The Kubernetes Automation Trust Gap study found the same pattern: teams often trust CI/CD to ship code, while production resource settings still get manual review.
A bad request change can affect scheduling, availability, throttling, OOM behavior, and cost at the same time.
Disclosure: StormForge by CloudBolt sponsored this poll series to explore how Kubernetes teams think about rightsizing automation. The analysis below uses the community responses collected across the three polls.
This survey focused on three practical questions:
- Who sets CPU and memory requests today
- Whether teams have pulled back from optimization recommendations
- What they need before allowing automatic changes.
Who Sets Your CPU and Memory Requests?
The first poll asked how teams set CPU and memory requests for production workloads.

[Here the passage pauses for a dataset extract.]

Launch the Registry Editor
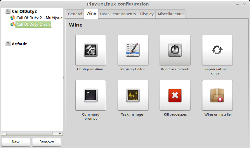Screen dimensions: 250x148 (133, 50)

Automation was the largest single answer, with 60 respondents saying automation applies changes directly.
Combined, the two human-in-the-loop answers were larger: 100 respondents, or 59.9%, either set values manually or used tools only as recommenders.
Most teams treat automation as a recommendation engine rather than a final authority.

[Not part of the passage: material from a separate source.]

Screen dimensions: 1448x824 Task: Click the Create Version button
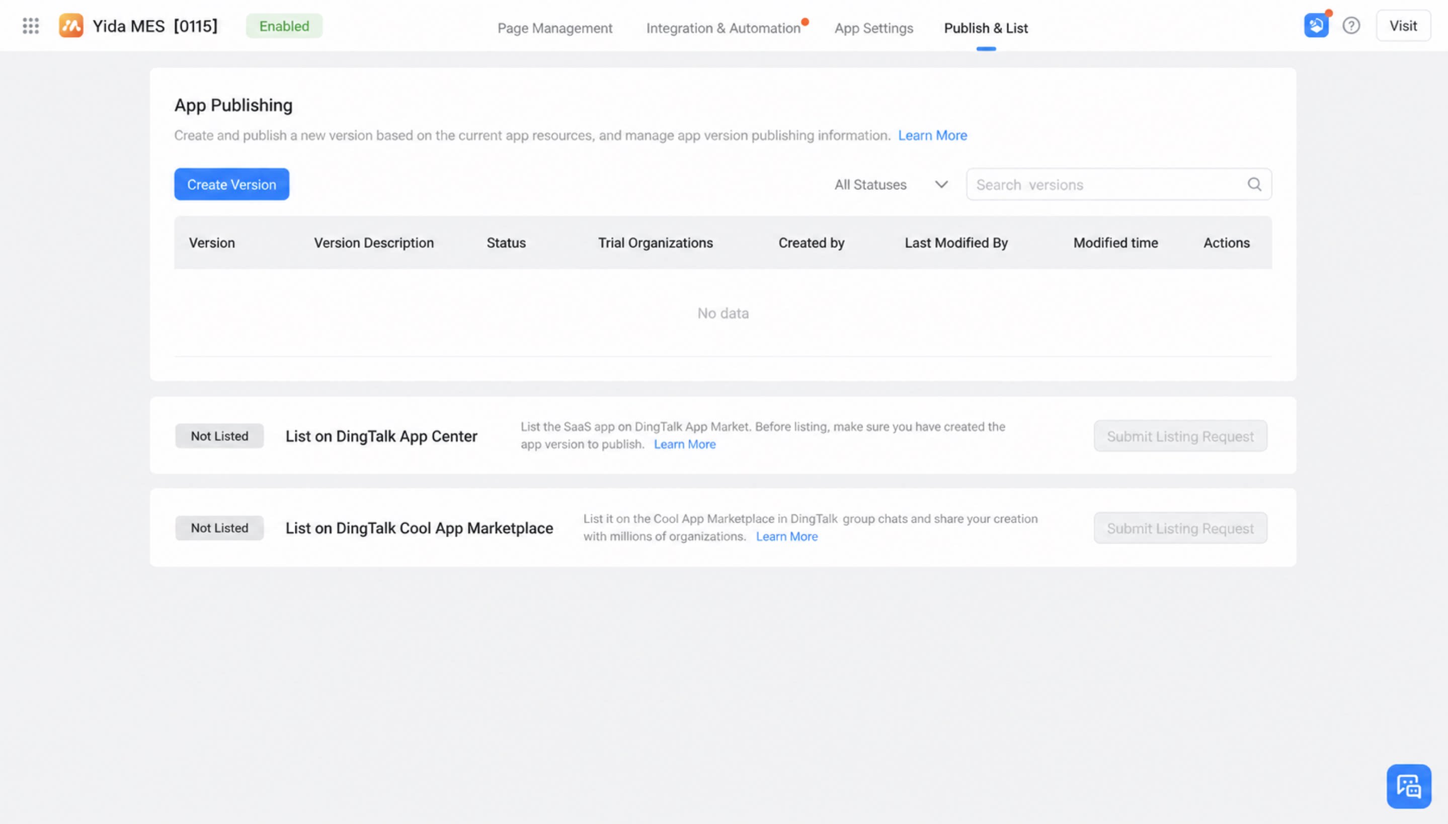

Ranjit Rudra captured the operational reason for caution:
In most cases, teams still prefer a human-in-the-loop approach because CPU/memory changes directly impact cost, scheduling, and cluster stability.
The concern is practical: the change may look small in a manifest, but it can affect pod placement, node utilization, latency, and failure modes.
Other comments showed that manual changes do not always mean ad hoc changes.
Abhijith Ravindra's comment was: "Manually - GitOps."
That is a useful distinction because manual approval can still happen through a controlled delivery workflow rather than through ad hoc dashboard changes.
Oleksii K said they set requests manually and were looking at VPA in Kubernetes 1.33+.
Comments showed that decision authority was the focus.
What this means for you:
For teams reviewing every recommendation, improve recommendation quality, audit trails, and policy limits before expanding autonomy.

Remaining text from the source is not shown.